Activity - Nothing but the lines from the one with "This screenshot has height=126, width=169." through the last line of the data should be restated, each word for word.

Collected data entries
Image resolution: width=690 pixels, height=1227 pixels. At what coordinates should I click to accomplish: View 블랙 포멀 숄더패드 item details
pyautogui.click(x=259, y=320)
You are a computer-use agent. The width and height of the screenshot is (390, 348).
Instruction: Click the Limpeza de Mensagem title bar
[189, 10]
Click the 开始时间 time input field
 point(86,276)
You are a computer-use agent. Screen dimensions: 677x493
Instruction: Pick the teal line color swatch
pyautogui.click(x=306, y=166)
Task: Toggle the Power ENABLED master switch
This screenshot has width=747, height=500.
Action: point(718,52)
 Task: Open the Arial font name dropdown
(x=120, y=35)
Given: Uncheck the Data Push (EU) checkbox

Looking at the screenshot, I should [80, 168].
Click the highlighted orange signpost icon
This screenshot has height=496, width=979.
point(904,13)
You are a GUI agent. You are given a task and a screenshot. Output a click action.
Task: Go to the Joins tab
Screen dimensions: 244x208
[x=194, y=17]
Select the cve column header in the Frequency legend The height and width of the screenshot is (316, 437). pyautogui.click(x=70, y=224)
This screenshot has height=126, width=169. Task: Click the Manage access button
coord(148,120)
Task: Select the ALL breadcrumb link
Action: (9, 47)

Response to the task -
This screenshot has height=126, width=169. Task: Click the Manage access button
coord(148,120)
Task: Select the ALL breadcrumb link
Action: (9, 47)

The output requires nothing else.